Amber Wilson, 7, was digging at a free fossil hunting site at Kronosaurus Korner museum with her twin brother and parents as one of their vacation activities.
While Amber was digging with her family she found a a large hockey puck-shaped vertebra hidden in a pile of rocks. This vertebra was from an undiscovered dolphin-like dinosaur sea monster called ichthyosaur platypterygius australis, News.com.au reported.
"We had one very, very excited little girl," Amber's father, Tony Wilson, said to News.com.au.
The finding was the best and most complete ichthyosaur skulls in all of Australia, Kronosaurus Korner's interpretation manager and curator, Timothy Holland, tells News.com.au.
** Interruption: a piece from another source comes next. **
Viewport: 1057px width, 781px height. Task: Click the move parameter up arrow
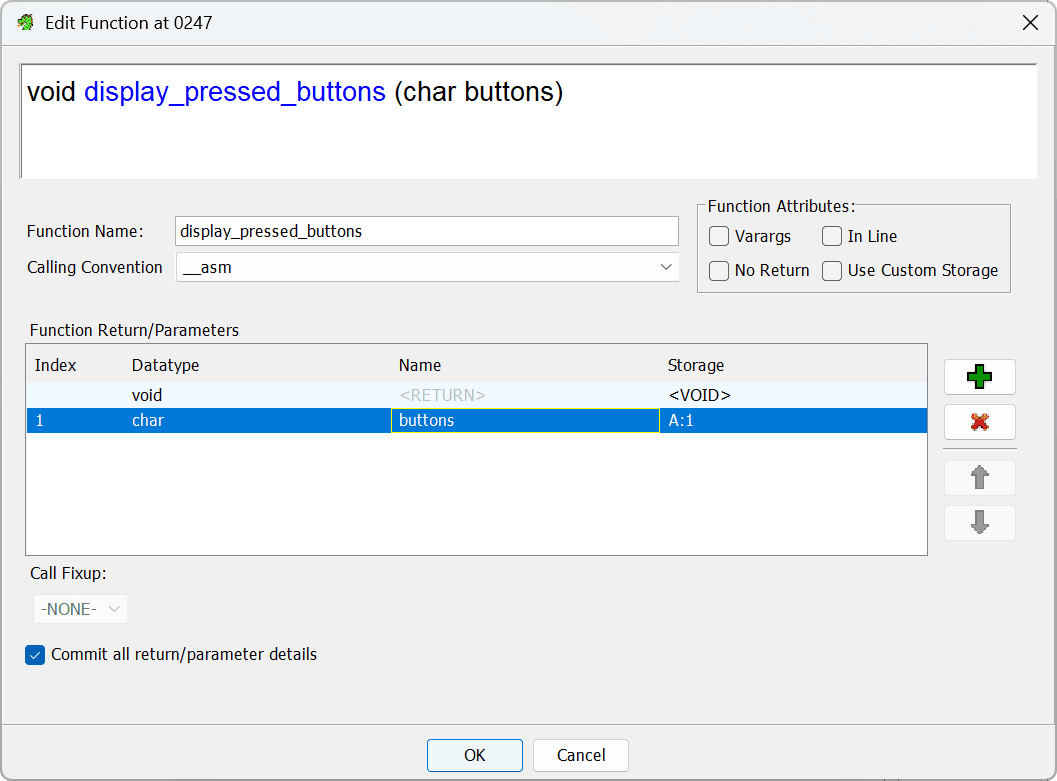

"We had one very, very excited little girl," Mr. Wilson said. "We were just going there to find a fish scale or a tooth. That was about as big as we thought we would get - it was just fantastic. The kids think that's normal - you go and dig in a pit and find a dinosaur. Money couldn't buy the incredible experience our family got from finding this fossil."
Amber wasn't the only one excited by the discovery.
"I was completely stunned," Holland said to News.com.au. "A professional palaeontologist might search their entire career to find a fossil of this quality. It only took the Wilson family a few hours."
The 882-pound specimen discovered by the Wilson family was carried by nine people into Kronosaurus Korner and put on display.